_WHAT IS NEEDED_
Turn the rows into a Markdown table with the columns "No." and "Line", starting at the line that contains "This screenshot has" and running through the last row, and skip any blank lines. Leave the pictures out.

Rows from a data source
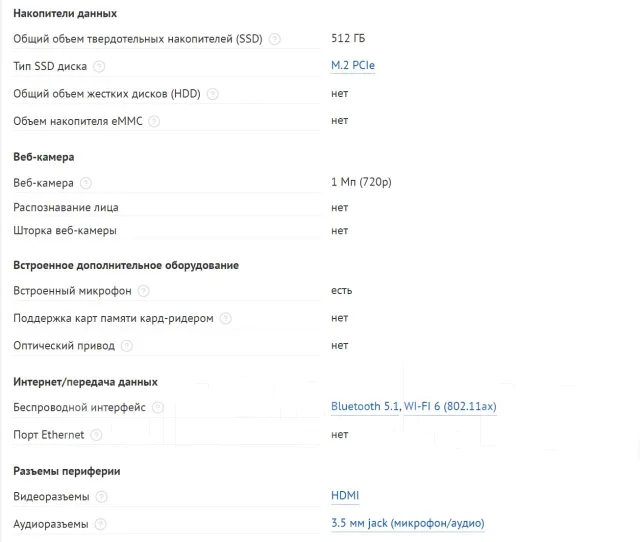Click the Интернет/передача данных heading
640x542 pixels.
(x=85, y=382)
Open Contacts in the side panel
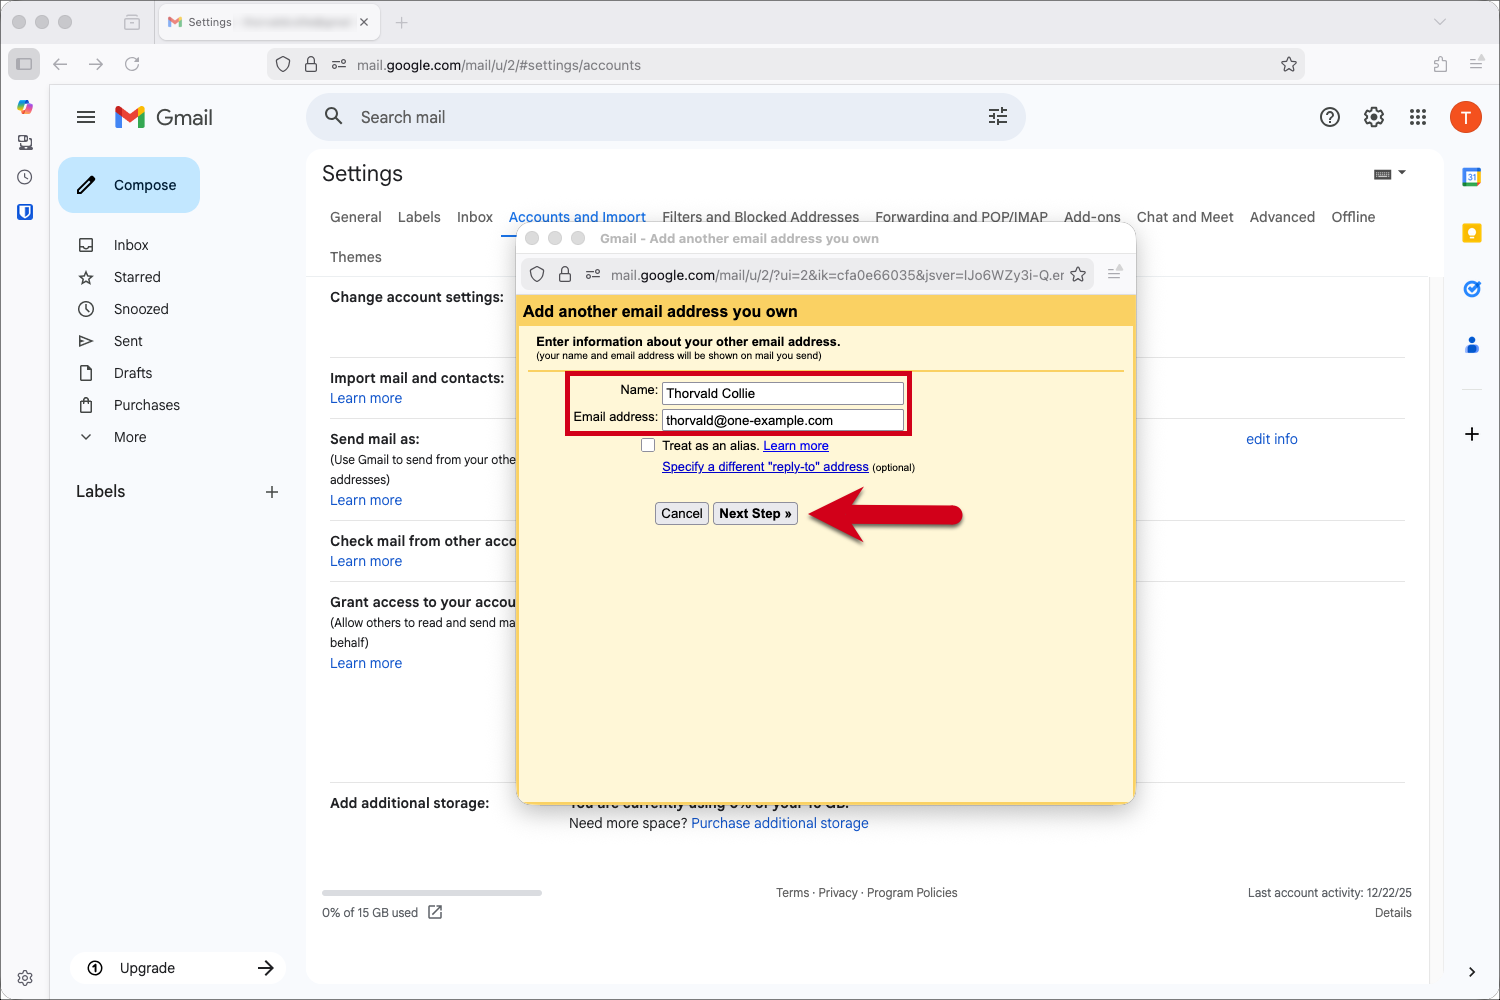The height and width of the screenshot is (1000, 1500). click(x=1471, y=344)
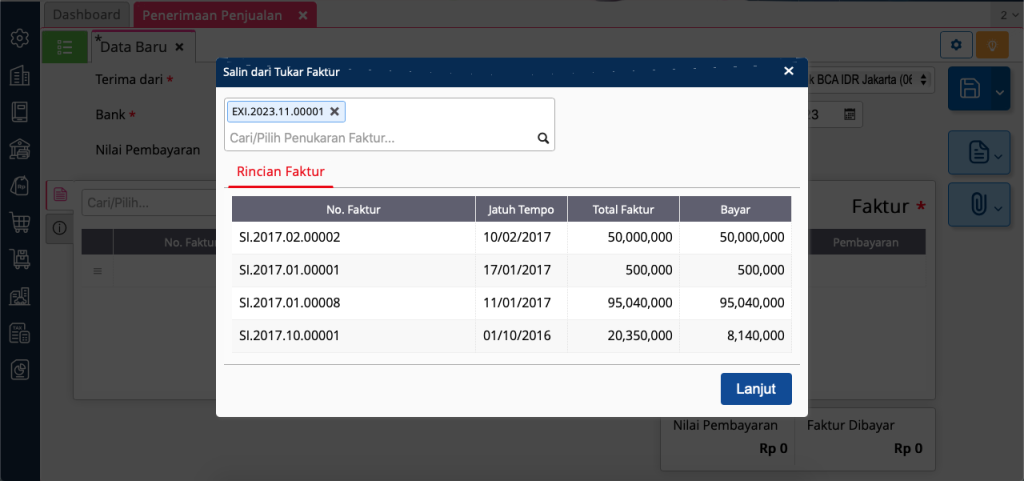1024x481 pixels.
Task: Switch to the Dashboard tab
Action: 87,15
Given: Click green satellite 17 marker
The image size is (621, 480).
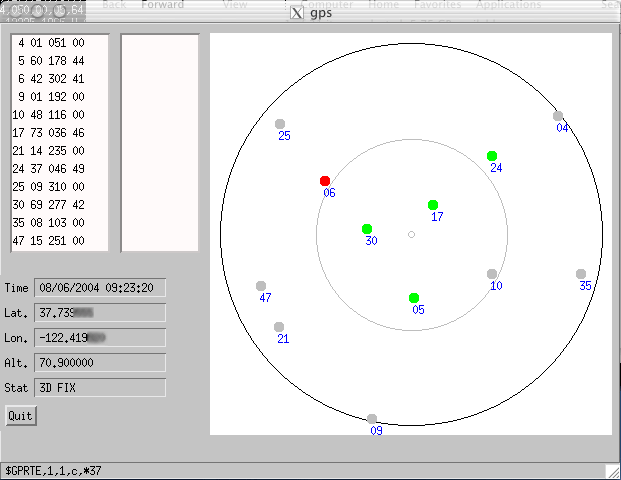Looking at the screenshot, I should (x=433, y=205).
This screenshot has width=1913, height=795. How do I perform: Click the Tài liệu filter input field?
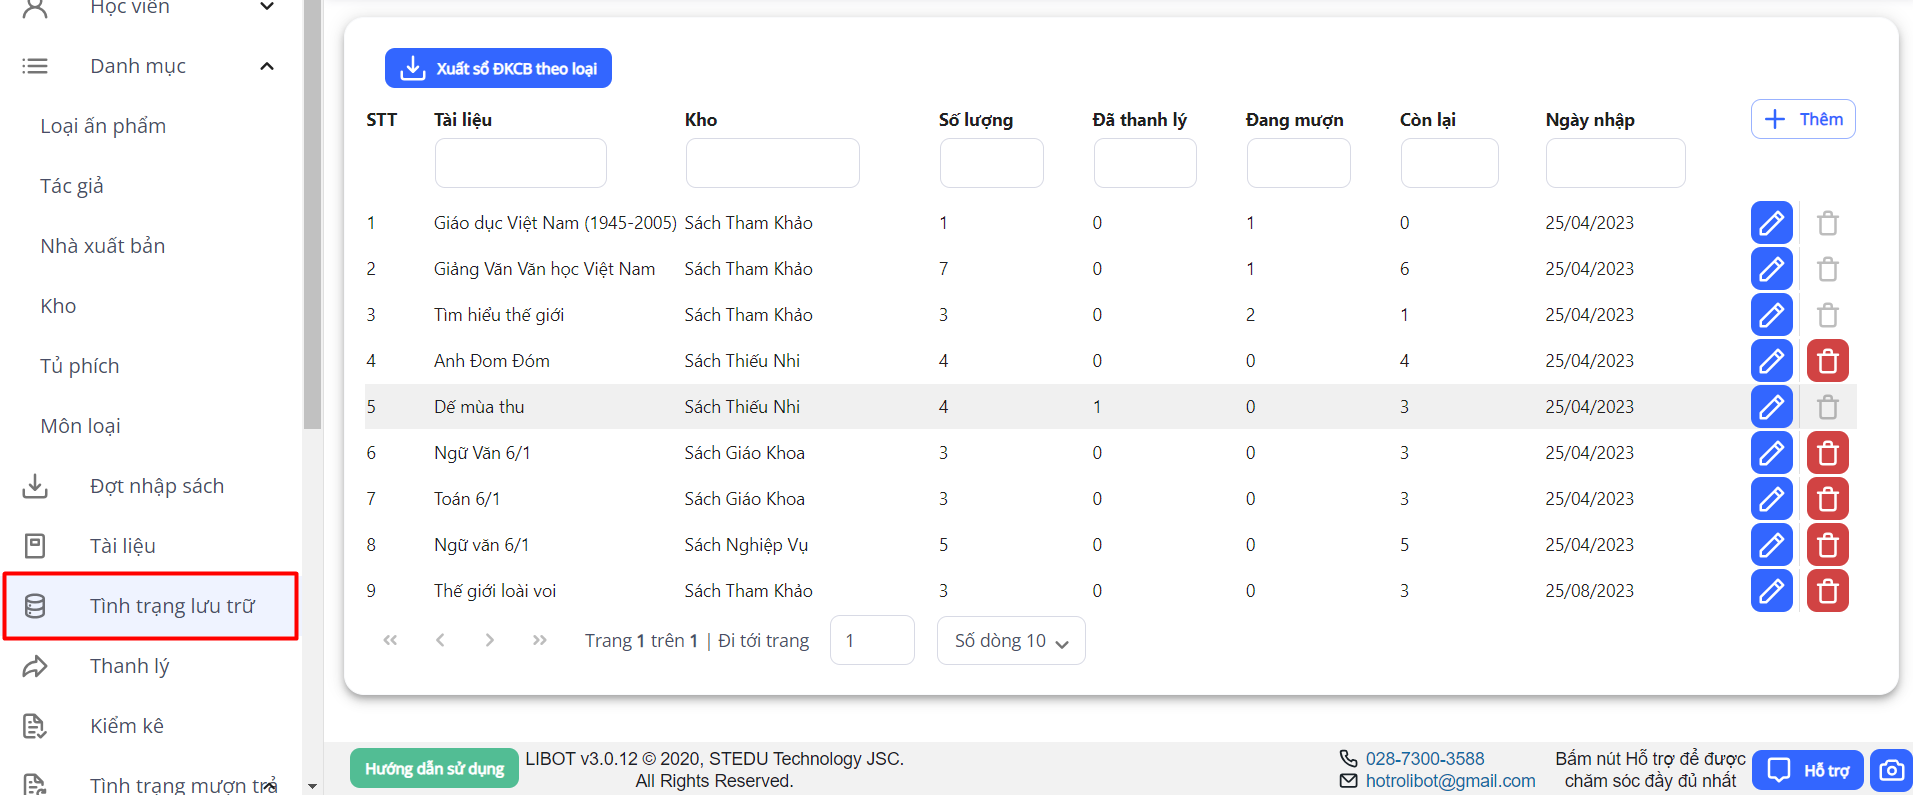520,163
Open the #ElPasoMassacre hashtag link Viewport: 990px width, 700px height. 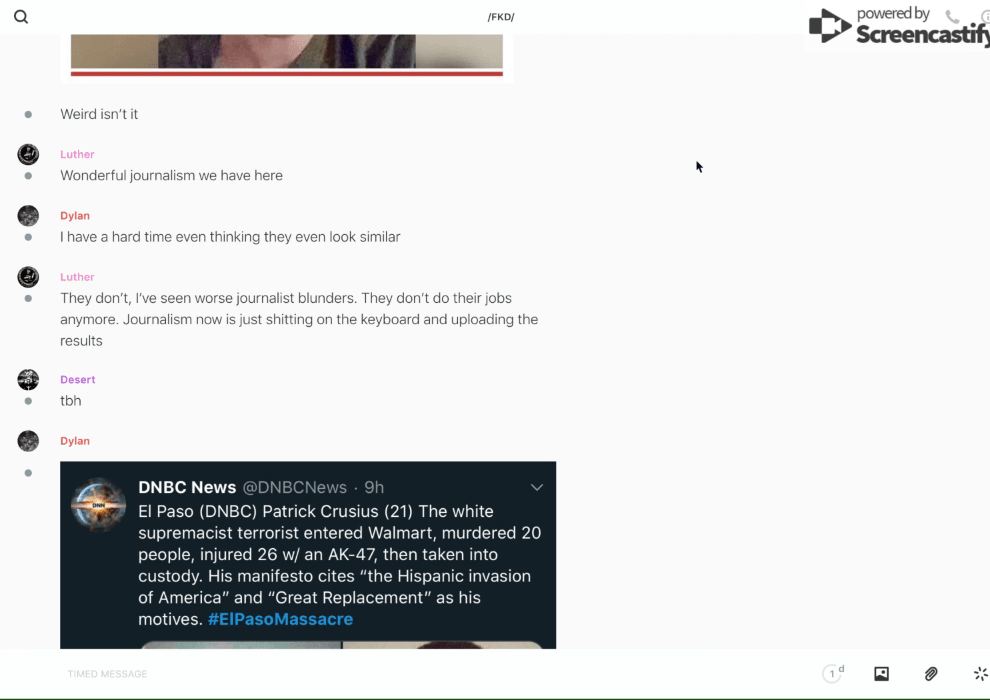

_EXPECTED ANSWER_
| No. | Line |
|---|---|
| 1 | This screenshot has width=1913, height=795. How do I perform: Click the Tài liệu filter input field? |
| 2 | 520,163 |
| 3 | Open the #ElPasoMassacre hashtag link Viewport: 990px width, 700px height.  |